So Timpa watched as the downturn stole roughly 50 percent of her annual sales.

Her business-saving epiphany came at a May trade show. As she addressed a crowd at a New Mexico convention of the National Association of Workforce Development Professionals, an attendee from Florida jumped up and down in the back of the room, telling her that his work force-investment board needed her educational program, but couldn't afford it on-site. Instead, he could put her materials on the Internet for her, and she could train online at a much lower cost.

"I'd had offers for years to put everything online, so I was like, 'Yeah, yeah, yeah,' " Timpa recalled. "The next thing I knew, he sent me a sample chapter."

The draft helped Timpa see the possibilities. She could customize online training for any business, and she could even reach displaced workers.

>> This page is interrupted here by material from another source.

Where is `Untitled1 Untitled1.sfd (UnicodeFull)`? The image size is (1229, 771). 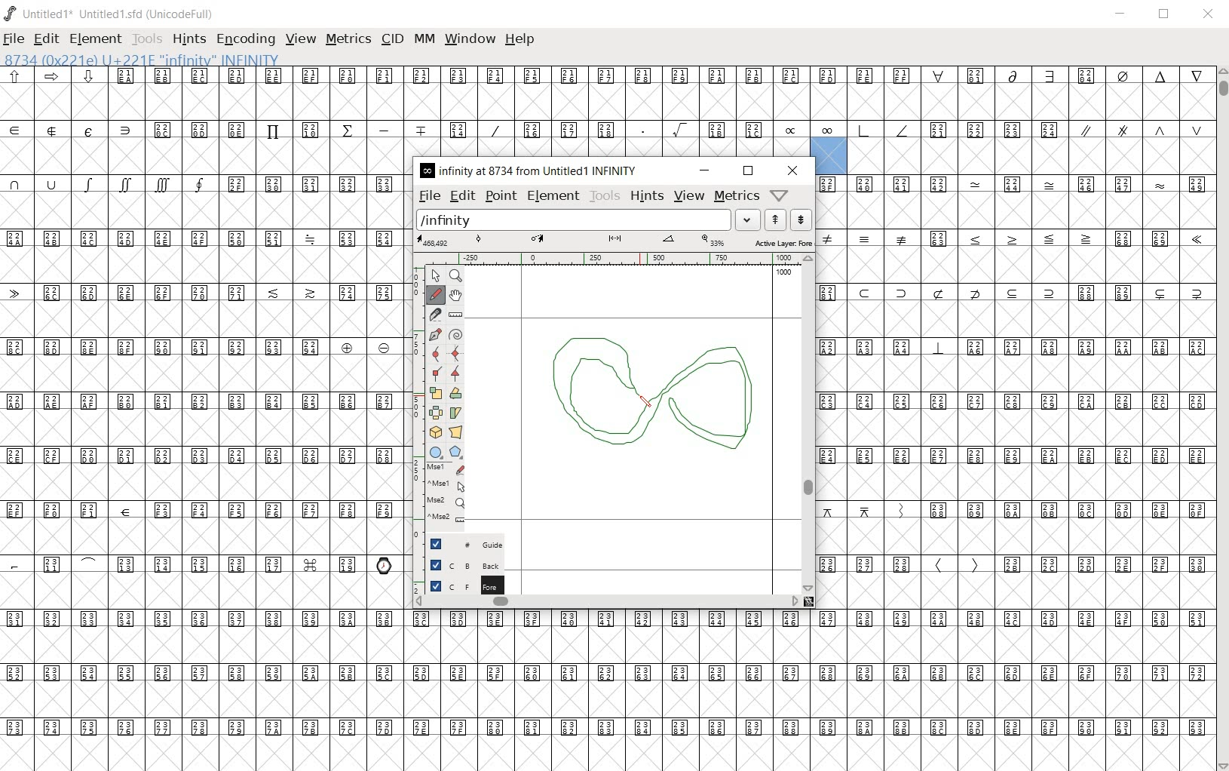 Untitled1 Untitled1.sfd (UnicodeFull) is located at coordinates (114, 17).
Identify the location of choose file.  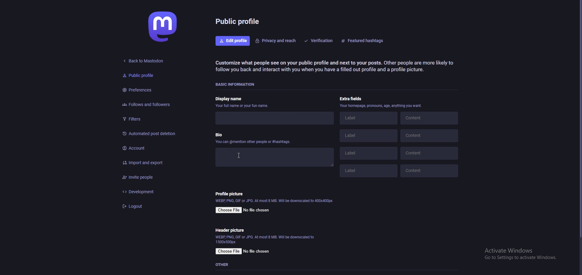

"Now, we can reach international customers who've been contacting me for years, and we can make them their own curriculum in a heartbeat. We could reach thousands of people at a fraction of the cost," she said.

Timpa has teamed up with Vegas PBS, which has a work force-training division, to develop her classes. She's transforming her textbook, "Hotel English," into an online version, and Vegas PBS will provide closed-circuit video capabilities for instructors to help guide students through the Internet material. Once the final product rolls out in the spring, a hotel operator will be able to stream interactive-video lessons into multiple properties, and combine them with Internet lessons.

But it's consumers who will benefit the most from the new training initiative, Timpa said.

"We can reach so many people with this. Customized training (online) doesn't replace face-to-face learning, but it gets everyone excited about speaking English to their customers," she said. "And the more people you have trained in (English as a second language), the more you'll have people talking with your customers and giving exceptional service."